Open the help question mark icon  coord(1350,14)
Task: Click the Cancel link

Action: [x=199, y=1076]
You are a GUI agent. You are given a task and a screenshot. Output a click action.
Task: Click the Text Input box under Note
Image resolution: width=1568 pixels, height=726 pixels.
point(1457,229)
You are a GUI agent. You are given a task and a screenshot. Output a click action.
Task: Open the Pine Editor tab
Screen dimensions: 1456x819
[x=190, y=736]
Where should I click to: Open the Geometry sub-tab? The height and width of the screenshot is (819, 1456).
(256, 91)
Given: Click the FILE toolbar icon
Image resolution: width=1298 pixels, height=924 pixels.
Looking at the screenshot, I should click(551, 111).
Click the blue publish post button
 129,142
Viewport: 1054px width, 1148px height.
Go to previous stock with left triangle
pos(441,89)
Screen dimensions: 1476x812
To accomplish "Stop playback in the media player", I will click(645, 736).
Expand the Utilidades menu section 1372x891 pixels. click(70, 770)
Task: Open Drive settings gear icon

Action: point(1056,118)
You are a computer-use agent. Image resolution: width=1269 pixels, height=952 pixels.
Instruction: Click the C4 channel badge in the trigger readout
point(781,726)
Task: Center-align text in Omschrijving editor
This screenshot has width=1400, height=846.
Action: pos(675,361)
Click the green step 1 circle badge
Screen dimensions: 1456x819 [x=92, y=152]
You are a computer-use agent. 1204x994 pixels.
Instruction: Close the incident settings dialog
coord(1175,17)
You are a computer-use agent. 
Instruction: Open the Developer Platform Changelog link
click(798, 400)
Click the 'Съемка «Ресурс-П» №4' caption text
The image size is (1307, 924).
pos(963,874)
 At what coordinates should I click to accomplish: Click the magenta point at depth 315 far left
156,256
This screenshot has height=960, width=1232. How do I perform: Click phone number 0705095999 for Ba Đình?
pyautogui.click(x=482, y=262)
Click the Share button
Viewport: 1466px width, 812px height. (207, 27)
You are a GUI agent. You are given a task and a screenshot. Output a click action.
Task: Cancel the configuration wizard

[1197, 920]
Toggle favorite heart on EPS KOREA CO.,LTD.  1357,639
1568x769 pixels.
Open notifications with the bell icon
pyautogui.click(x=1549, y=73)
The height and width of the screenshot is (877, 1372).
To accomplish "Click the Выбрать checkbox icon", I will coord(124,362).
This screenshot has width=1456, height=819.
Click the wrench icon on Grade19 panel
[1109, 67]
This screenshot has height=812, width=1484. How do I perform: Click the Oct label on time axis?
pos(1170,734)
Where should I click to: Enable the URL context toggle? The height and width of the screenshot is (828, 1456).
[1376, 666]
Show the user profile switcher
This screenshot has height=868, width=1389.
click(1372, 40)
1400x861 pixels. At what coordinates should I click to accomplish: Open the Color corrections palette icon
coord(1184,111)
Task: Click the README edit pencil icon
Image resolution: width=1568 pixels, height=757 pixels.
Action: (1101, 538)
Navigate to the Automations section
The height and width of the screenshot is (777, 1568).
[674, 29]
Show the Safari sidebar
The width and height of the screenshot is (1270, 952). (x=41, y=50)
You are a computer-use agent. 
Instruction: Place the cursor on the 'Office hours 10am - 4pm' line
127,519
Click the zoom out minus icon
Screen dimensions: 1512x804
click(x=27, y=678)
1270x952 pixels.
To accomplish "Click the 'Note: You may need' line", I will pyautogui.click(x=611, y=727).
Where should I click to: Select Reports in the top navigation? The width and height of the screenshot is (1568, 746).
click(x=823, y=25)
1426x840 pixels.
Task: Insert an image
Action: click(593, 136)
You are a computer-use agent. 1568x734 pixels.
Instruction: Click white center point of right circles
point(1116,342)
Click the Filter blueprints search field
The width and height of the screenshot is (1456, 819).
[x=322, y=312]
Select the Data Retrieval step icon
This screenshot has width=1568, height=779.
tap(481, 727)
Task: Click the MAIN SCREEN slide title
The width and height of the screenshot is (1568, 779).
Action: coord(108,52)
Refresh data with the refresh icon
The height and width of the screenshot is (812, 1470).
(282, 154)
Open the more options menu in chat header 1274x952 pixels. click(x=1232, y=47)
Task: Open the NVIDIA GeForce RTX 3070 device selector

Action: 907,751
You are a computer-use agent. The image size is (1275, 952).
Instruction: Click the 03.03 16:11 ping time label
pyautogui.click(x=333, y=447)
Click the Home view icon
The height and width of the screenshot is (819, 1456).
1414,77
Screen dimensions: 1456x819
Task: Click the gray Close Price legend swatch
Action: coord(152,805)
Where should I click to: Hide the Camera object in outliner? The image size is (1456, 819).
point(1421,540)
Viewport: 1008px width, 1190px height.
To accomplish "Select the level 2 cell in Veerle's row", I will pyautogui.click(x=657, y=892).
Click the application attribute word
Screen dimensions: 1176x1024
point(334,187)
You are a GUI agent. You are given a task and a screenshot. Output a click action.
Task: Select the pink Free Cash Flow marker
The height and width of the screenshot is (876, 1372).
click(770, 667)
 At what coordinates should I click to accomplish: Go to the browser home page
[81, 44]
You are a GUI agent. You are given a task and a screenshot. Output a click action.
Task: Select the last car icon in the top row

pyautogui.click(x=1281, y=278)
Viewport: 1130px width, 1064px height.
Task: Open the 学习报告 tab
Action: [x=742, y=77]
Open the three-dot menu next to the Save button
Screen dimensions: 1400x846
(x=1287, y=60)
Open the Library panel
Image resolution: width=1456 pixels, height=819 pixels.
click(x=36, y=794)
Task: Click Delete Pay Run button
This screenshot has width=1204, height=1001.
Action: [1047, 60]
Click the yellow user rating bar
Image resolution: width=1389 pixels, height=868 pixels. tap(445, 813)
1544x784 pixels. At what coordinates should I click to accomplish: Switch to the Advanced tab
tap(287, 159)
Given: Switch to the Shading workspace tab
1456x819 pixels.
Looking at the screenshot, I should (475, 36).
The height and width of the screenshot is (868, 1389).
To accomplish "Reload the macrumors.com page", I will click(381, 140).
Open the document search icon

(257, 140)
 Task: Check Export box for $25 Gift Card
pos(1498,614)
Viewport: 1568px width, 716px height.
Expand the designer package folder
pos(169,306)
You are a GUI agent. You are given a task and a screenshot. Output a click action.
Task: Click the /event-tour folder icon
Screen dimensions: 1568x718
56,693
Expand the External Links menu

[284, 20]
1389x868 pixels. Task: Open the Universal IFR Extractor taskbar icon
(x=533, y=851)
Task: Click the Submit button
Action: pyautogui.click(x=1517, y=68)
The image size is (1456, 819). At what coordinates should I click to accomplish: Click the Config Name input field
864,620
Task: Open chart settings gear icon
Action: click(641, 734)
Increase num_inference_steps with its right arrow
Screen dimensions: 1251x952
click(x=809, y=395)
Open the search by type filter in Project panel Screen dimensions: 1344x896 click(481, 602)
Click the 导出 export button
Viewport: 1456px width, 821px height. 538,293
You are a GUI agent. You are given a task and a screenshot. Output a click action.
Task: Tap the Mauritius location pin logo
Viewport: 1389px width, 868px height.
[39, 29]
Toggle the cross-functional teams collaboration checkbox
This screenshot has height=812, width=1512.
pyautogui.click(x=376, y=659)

▶ **What you will do**: Every record is to be written out verbatim.

▶ **The answer**:
Open the help question mark icon  coord(1350,14)
Task: Click the Cancel link

Action: [x=199, y=1076]
You are a GUI agent. You are given a task and a screenshot. Output a click action.
Task: Click the Text Input box under Note
Image resolution: width=1568 pixels, height=726 pixels.
point(1457,229)
You are a GUI agent. You are given a task and a screenshot. Output a click action.
Task: Open the Pine Editor tab
Screen dimensions: 1456x819
[x=190, y=736]
Where should I click to: Open the Geometry sub-tab? The height and width of the screenshot is (819, 1456).
(256, 91)
Given: Click the FILE toolbar icon
Image resolution: width=1298 pixels, height=924 pixels.
Looking at the screenshot, I should click(551, 111).
Click the blue publish post button
 129,142
Viewport: 1054px width, 1148px height.
Go to previous stock with left triangle
pos(441,89)
Screen dimensions: 1476x812
To accomplish "Stop playback in the media player", I will click(645, 736).
Expand the Utilidades menu section 1372x891 pixels. click(70, 770)
Task: Open Drive settings gear icon

Action: point(1056,118)
You are a computer-use agent. Image resolution: width=1269 pixels, height=952 pixels.
Instruction: Click the C4 channel badge in the trigger readout
point(781,726)
Task: Center-align text in Omschrijving editor
This screenshot has width=1400, height=846.
Action: pos(675,361)
Click the green step 1 circle badge
Screen dimensions: 1456x819 [x=92, y=152]
You are a computer-use agent. 1204x994 pixels.
Instruction: Close the incident settings dialog
coord(1175,17)
You are a computer-use agent. 
Instruction: Open the Developer Platform Changelog link
click(798, 400)
Click the 'Съемка «Ресурс-П» №4' caption text
The image size is (1307, 924).
pos(963,874)
 At what coordinates should I click to accomplish: Click the magenta point at depth 315 far left
156,256
This screenshot has height=960, width=1232. How do I perform: Click phone number 0705095999 for Ba Đình?
pyautogui.click(x=482, y=262)
Click the Share button
Viewport: 1466px width, 812px height. (207, 27)
You are a GUI agent. You are given a task and a screenshot. Output a click action.
Task: Cancel the configuration wizard

[1197, 920]
Toggle favorite heart on EPS KOREA CO.,LTD.  1357,639
1568x769 pixels.
Open notifications with the bell icon
pyautogui.click(x=1549, y=73)
The height and width of the screenshot is (877, 1372).
To accomplish "Click the Выбрать checkbox icon", I will coord(124,362).
This screenshot has width=1456, height=819.
Click the wrench icon on Grade19 panel
[1109, 67]
This screenshot has height=812, width=1484. How do I perform: Click the Oct label on time axis?
pos(1170,734)
Where should I click to: Enable the URL context toggle? The height and width of the screenshot is (828, 1456).
[1376, 666]
Show the user profile switcher
This screenshot has height=868, width=1389.
click(1372, 40)
1400x861 pixels. At what coordinates should I click to accomplish: Open the Color corrections palette icon
coord(1184,111)
Task: Click the README edit pencil icon
Image resolution: width=1568 pixels, height=757 pixels.
Action: (1101, 538)
Navigate to the Automations section
The height and width of the screenshot is (777, 1568).
[674, 29]
Show the Safari sidebar
The width and height of the screenshot is (1270, 952). (x=41, y=50)
You are a computer-use agent. 
Instruction: Place the cursor on the 'Office hours 10am - 4pm' line
127,519
Click the zoom out minus icon
Screen dimensions: 1512x804
click(x=27, y=678)
1270x952 pixels.
To accomplish "Click the 'Note: You may need' line", I will pyautogui.click(x=611, y=727).
Where should I click to: Select Reports in the top navigation? The width and height of the screenshot is (1568, 746).
click(x=823, y=25)
1426x840 pixels.
Task: Insert an image
Action: click(593, 136)
You are a computer-use agent. 1568x734 pixels.
Instruction: Click white center point of right circles
point(1116,342)
Click the Filter blueprints search field
The width and height of the screenshot is (1456, 819).
[x=322, y=312]
Select the Data Retrieval step icon
This screenshot has width=1568, height=779.
tap(481, 727)
Task: Click the MAIN SCREEN slide title
The width and height of the screenshot is (1568, 779).
Action: coord(108,52)
Refresh data with the refresh icon
The height and width of the screenshot is (812, 1470).
(282, 154)
Open the more options menu in chat header 1274x952 pixels. click(x=1232, y=47)
Task: Open the NVIDIA GeForce RTX 3070 device selector

Action: 907,751
You are a computer-use agent. The image size is (1275, 952).
Instruction: Click the 03.03 16:11 ping time label
pyautogui.click(x=333, y=447)
Click the Home view icon
The height and width of the screenshot is (819, 1456).
1414,77
Screen dimensions: 1456x819
Task: Click the gray Close Price legend swatch
Action: coord(152,805)
Where should I click to: Hide the Camera object in outliner? The image size is (1456, 819).
point(1421,540)
Viewport: 1008px width, 1190px height.
To accomplish "Select the level 2 cell in Veerle's row", I will pyautogui.click(x=657, y=892).
Click the application attribute word
Screen dimensions: 1176x1024
point(334,187)
You are a GUI agent. You are given a task and a screenshot. Output a click action.
Task: Select the pink Free Cash Flow marker
The height and width of the screenshot is (876, 1372).
click(770, 667)
 At what coordinates should I click to accomplish: Go to the browser home page
[81, 44]
You are a GUI agent. You are given a task and a screenshot. Output a click action.
Task: Select the last car icon in the top row

pyautogui.click(x=1281, y=278)
Viewport: 1130px width, 1064px height.
Task: Open the 学习报告 tab
Action: [x=742, y=77]
Open the three-dot menu next to the Save button
Screen dimensions: 1400x846
(x=1287, y=60)
Open the Library panel
Image resolution: width=1456 pixels, height=819 pixels.
click(x=36, y=794)
Task: Click Delete Pay Run button
This screenshot has width=1204, height=1001.
Action: [1047, 60]
Click the yellow user rating bar
Image resolution: width=1389 pixels, height=868 pixels. tap(445, 813)
1544x784 pixels. At what coordinates should I click to accomplish: Switch to the Advanced tab
tap(287, 159)
Given: Switch to the Shading workspace tab
1456x819 pixels.
Looking at the screenshot, I should (475, 36).
The height and width of the screenshot is (868, 1389).
To accomplish "Reload the macrumors.com page", I will click(381, 140).
Open the document search icon

(257, 140)
 Task: Check Export box for $25 Gift Card
pos(1498,614)
Viewport: 1568px width, 716px height.
Expand the designer package folder
pos(169,306)
You are a GUI agent. You are given a task and a screenshot. Output a click action.
Task: Click the /event-tour folder icon
Screen dimensions: 1568x718
56,693
Expand the External Links menu

[284, 20]
1389x868 pixels. Task: Open the Universal IFR Extractor taskbar icon
(x=533, y=851)
Task: Click the Submit button
Action: pyautogui.click(x=1517, y=68)
The image size is (1456, 819). At what coordinates should I click to accomplish: Click the Config Name input field
864,620
Task: Open chart settings gear icon
Action: click(641, 734)
Increase num_inference_steps with its right arrow
Screen dimensions: 1251x952
click(x=809, y=395)
Open the search by type filter in Project panel Screen dimensions: 1344x896 click(481, 602)
Click the 导出 export button
Viewport: 1456px width, 821px height. 538,293
You are a GUI agent. You are given a task and a screenshot. Output a click action.
Task: Tap the Mauritius location pin logo
Viewport: 1389px width, 868px height.
[39, 29]
Toggle the cross-functional teams collaboration checkbox
This screenshot has height=812, width=1512.
pyautogui.click(x=376, y=659)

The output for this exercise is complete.